(REQUIRED WORK):
a) Please extract the stretch of the reward function guide from "miles Format" through "the sample object.", copied word for word.
b) According to the reward function guide, which reward file format is the current default in the control plane?
c) Write what follows in the reward function guide, picking up after its last line.

(QUOTED TEXT):
· · · ·
Use this file to discover all available pages before exploring further.

Overview

A reward function is the core of fine-tuning with GRPO. It tells the training system what “good” model output looks like by assigning a numerical score to each completion. During training, the model learns to produce outputs that maximize these scores. Veri currently supports two reward file formats.

trl Format

This is the current default in the control plane. Your file must contain def reward(:
def reward(completions, answer=None, **kwargs):
    """Return one score per completion."""
    return [1.0 if answer and str(answer) in c else 0.0 for c in completions]
The function receives a batch of completions and returns a list of scores of the same length.

miles Format

This format lines up with the Miles runner interface and must contain async def reward(:
async def reward(args, sample, **kwargs) -> float:
    text = sample.response
    label = sample.label
    if label and str(label) in text:
        return 1.0
    if "<answer>" in text and "</answer>" in text:
        return 0.5
    return 0.0
Use this format when you want a Miles-native reward function with access to the sample object.

Examples

Format Checking

Reward completions that follow a specific format (e.g., step-by-step reasoning):
import re

def reward(completions, **kwargs):
    scores = []
    for completion in completions:
        score = 0.0
        # Reward structured thinking
        if "<think>" in completion and "</think>" in completion:
            score += 0.3
        # Reward having a final answer
        if re.search(r"\\boxed\{.+\}", completion):
            score += 0.5
        # Reward reasonable length
        if 50 < len(completion) < 2000:
            score += 0.2
        scores.append(score)
· · · ·
(PROVIDED DATA):
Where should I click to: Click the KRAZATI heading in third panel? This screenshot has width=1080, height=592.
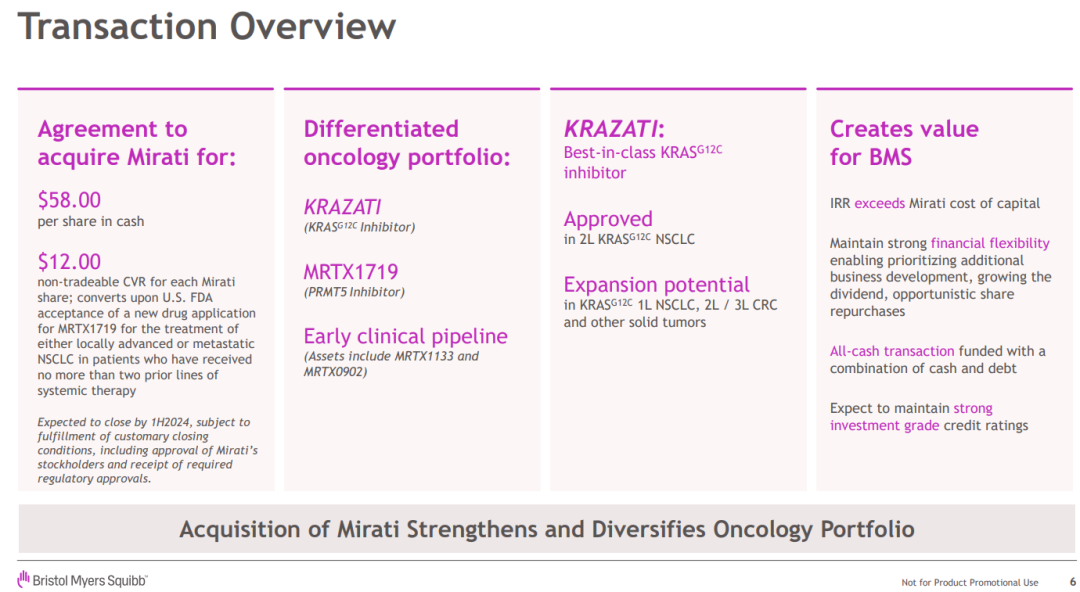614,129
· · · ·
(RESPONSES BY TASK):
a)
miles Format

This format lines up with the Miles runner interface and must contain async def reward(:
async def reward(args, sample, **kwargs) -> float:
    text = sample.response
    label = sample.label
    if label and str(label) in text:
        return 1.0
    if "<answer>" in text and "</answer>" in text:
        return 0.5
    return 0.0
Use this format when you want a Miles-native reward function with access to the sample object.

b) The trl format.

c)
    return scores

Correctness Verification

Reward completions that produce the correct answer for math problems:
import re

def reward(completions, answer=None, **kwargs):
    scores = []
    for completion in completions:
        match = re.search(r"\\boxed\{(.+?)\}", completion)
        if match and answer and match.group(1).strip() == str(answer):
            scores.append(1.0)
        else:
            scores.append(0.0)
    return scores

Code Quality

Reward completions that contain valid Python code:
import ast

def reward(completions, **kwargs):
    scores = []
    for completion in completions:
        # Extract code blocks
        code = extract_code_block(completion)
        if not code:
            scores.append(0.0)
            continue
        # Check if the code parses
        try:
            ast.parse(code)
            scores.append(1.0)
        except SyntaxError:
            scores.append(0.0)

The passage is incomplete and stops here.